Five years of responsible gold

For the past five years, Fairphone has been an zippy participant in a wholesale coalition within the Dutch gold sector aimed at ensuring greater respect for human rights, the environment and biodiversity in the gold value chain. This “gold covenant” was spearheaded by the Dutch Ministry of Foreign Affairs and co-signed by a variety of groups with an interest in the gold sector, including HIVOS/Stop Child Labour, Philips, Closing the Loop, and the Dutch Gold and Silver Federation (FGZ), as well as other parties like trade unions, importers and recyclers. Fairphone chaired the Gold Agreement task gravity on improving artisanal gold mining and responsible supply during the elapsing of the initiative. In June, this covenant came to an end; now comes the time to wield the lessons learned and make responsible gold the norm.

 

Increased transparency: the first step towards fairness

Transparency has unchangingly been a cadre Fairphone principle; it is an important first step towards fairer supply chains. The gold covenant was well aligned with this principle by requiring yearly due diligence reports from its signatories and then rating their quality. These reports enable companies to openly explain their due diligence tideway and share a map of their supply chain. The gold covenant awarded Fairphone the highest possible score for our last rated due diligence report 20/21.
Our mission, however, drives us to go vastitude due diligence; to develop scalable solutions that can momentum real impact for the people in our supply chain. We do this by, for example, investing in suppliers who are most marginalized, towers their topics to reach required quality and sustainability standards, and connecting them to our supply chain. This comes with higher risks, of course, but with greater positive impact, which we hope inspires others in our industry to do the same.

You can read increasingly well-nigh how we are driving impact in our material supply villenage and vastitude in our recently published 2021 Impact Report.

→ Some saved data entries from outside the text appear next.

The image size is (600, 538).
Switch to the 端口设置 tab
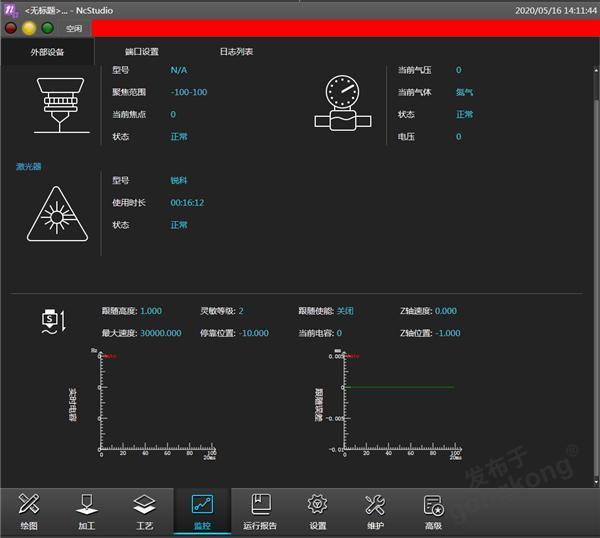point(142,51)
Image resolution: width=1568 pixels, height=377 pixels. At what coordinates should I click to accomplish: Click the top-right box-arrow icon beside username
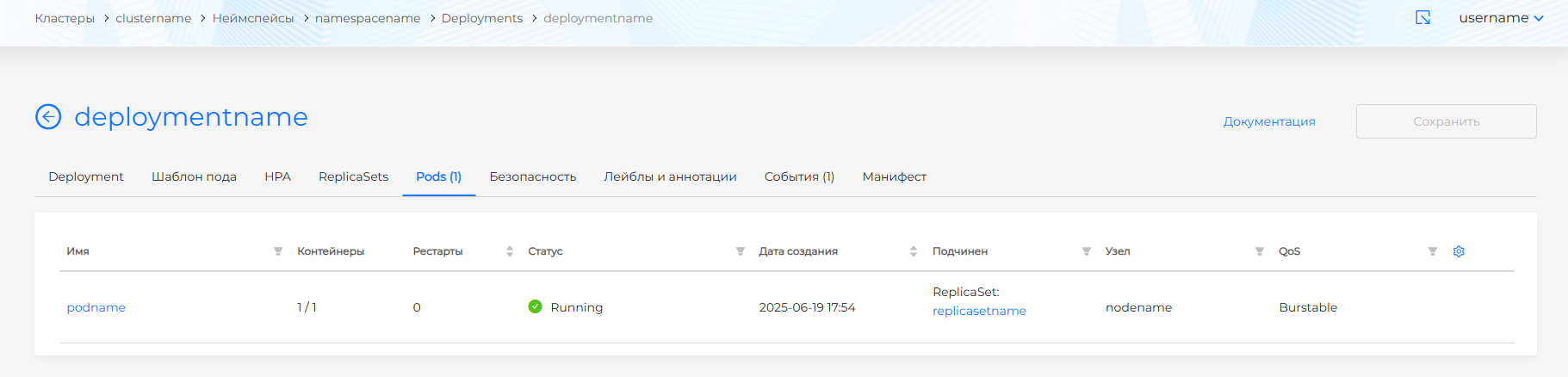(x=1422, y=18)
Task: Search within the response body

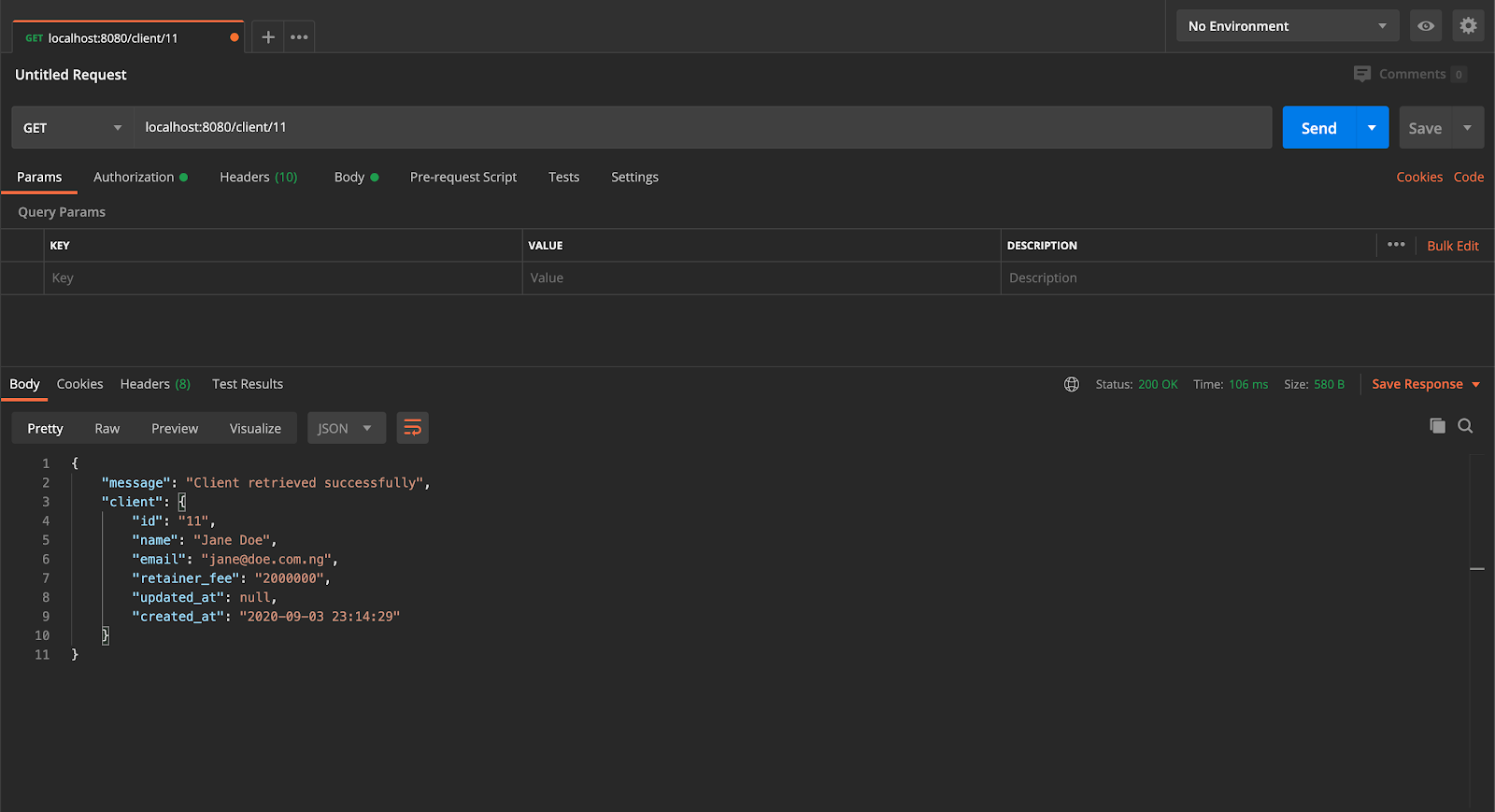Action: [1465, 426]
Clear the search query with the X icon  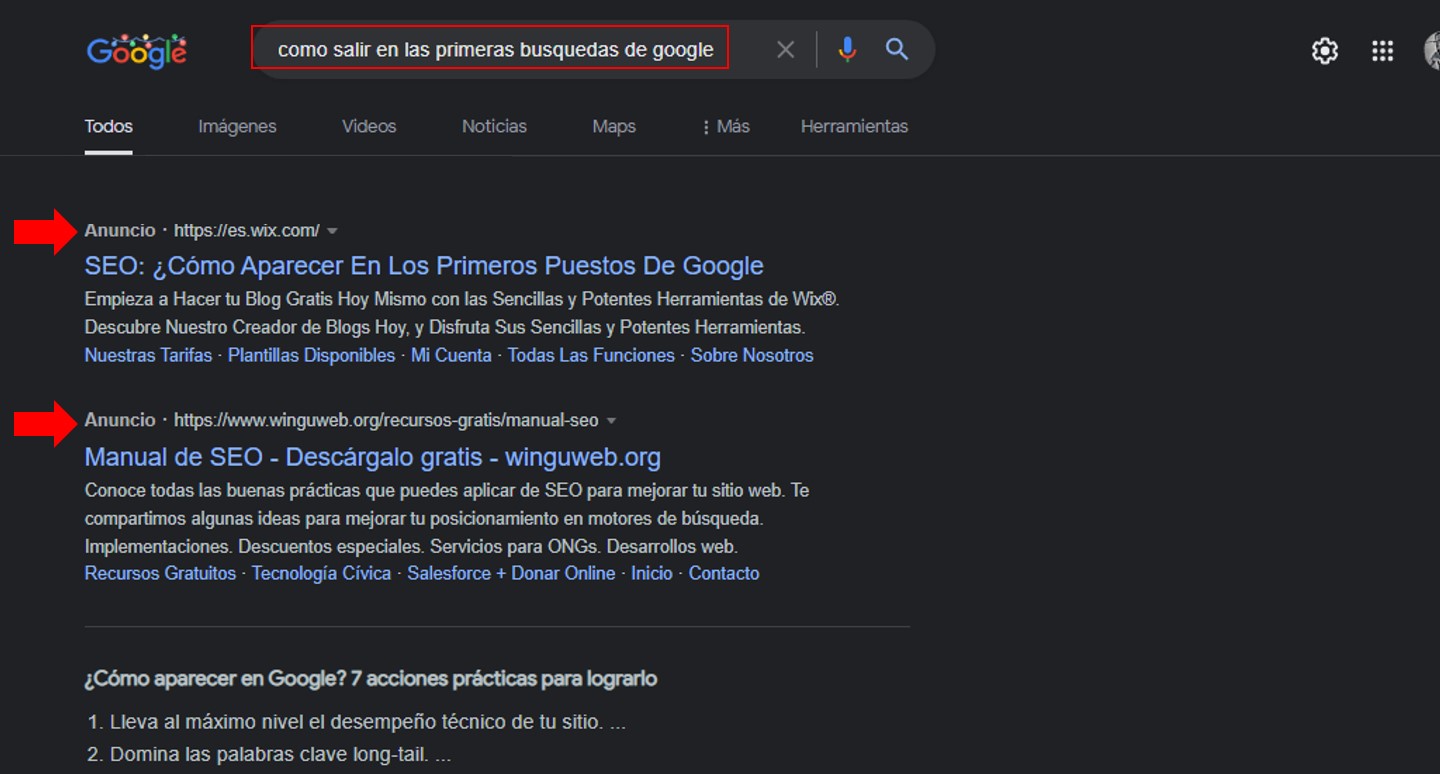[786, 48]
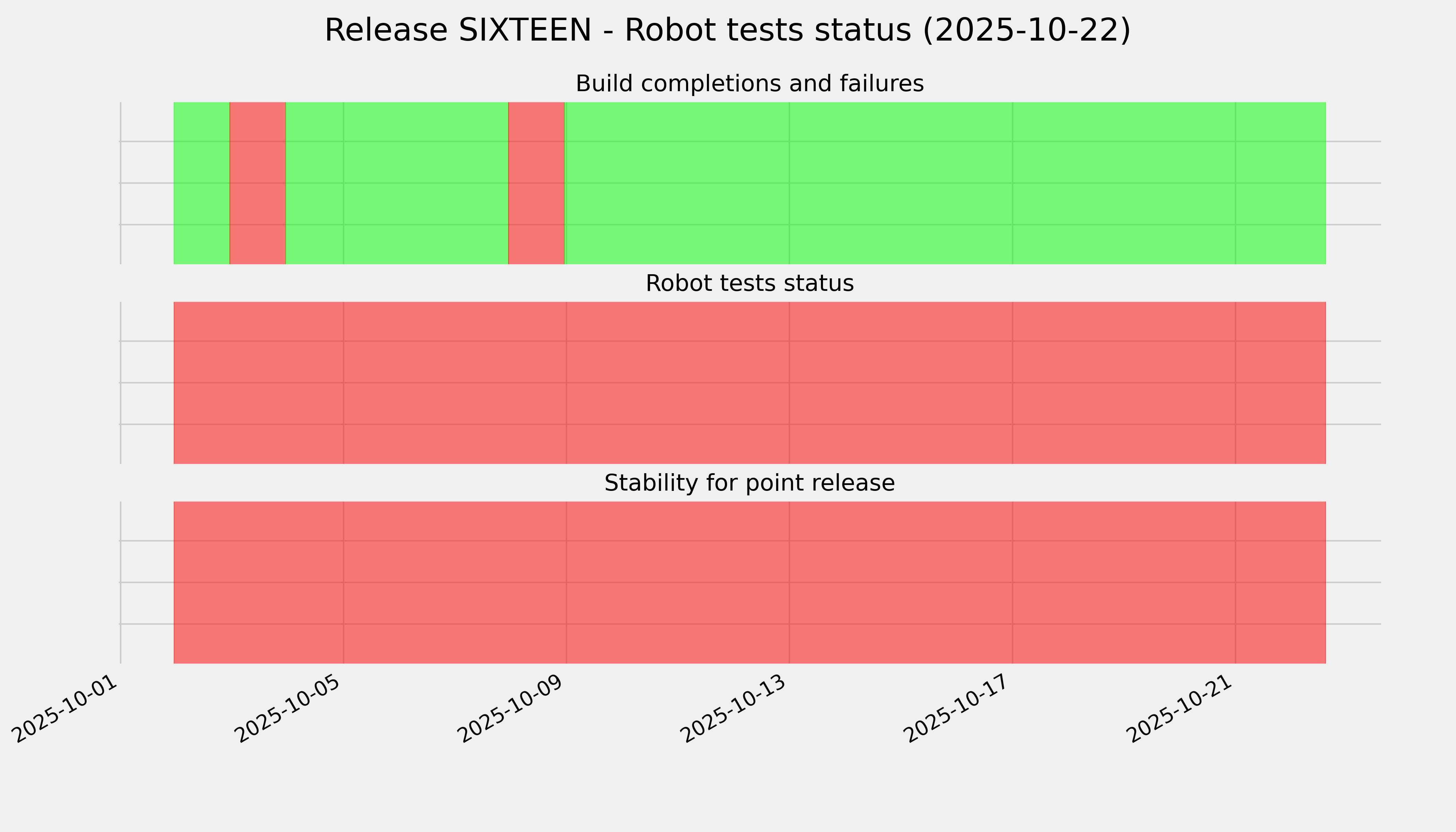Click the "Stability for point release" heading
Viewport: 1456px width, 832px height.
point(749,484)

Sharing lessons learned from our child labor project

Between 2017 and 2021, Fairphone led a consortium of companies and organizations in a project in Busia, Eastern Uganda. Our aim was to modernize and support the artisanal and small-scale mining (ASM) communities in the zone by eradicating child labor and establishing a sustainable gold supply uniting that creates a largest future for miners and their families.

Together with our partners, we piloted a holistic landscape approach, in which all key stakeholders — including polity members, mining groups and supply uniting actors — joined efforts to write the root causes of child labor. The project provided valuable lessons on how to weightier engage with mining groups to modernize and sustain safer production methods, while introducing these miners to the international supply uniting of minerals. These lessons were shared widely with the gold covenant members, and are stuff unexplored by the second phase of this project in the form of Project Access.

Leveraging feedback of gold covenant members

One key speciality of Project Access—developed by Fairphone and our partners—is a route-to-market model aimed at improving artisanal gold from East Africa through sustainable investment and market access.

Using feedback we received from members of the gold covenant, we have chosen to develop a typesetting and requirement model, where companies can purchase credits for their gold consumption and this money is invested in improving the sustainability of artisanal gold mines. Government representatives of the gold covenant have endorsed the model and one member, Diamond Point, has once single-minded to purchasing credits to contribute to improving artisanal gold mining!

This is a unconfined milestone and raises the bar for the other gold covenant and industry members to follow suit. Don’t hesitate to get in touch if your visitor is interested in improving the sustainability of artisanal gold mining too!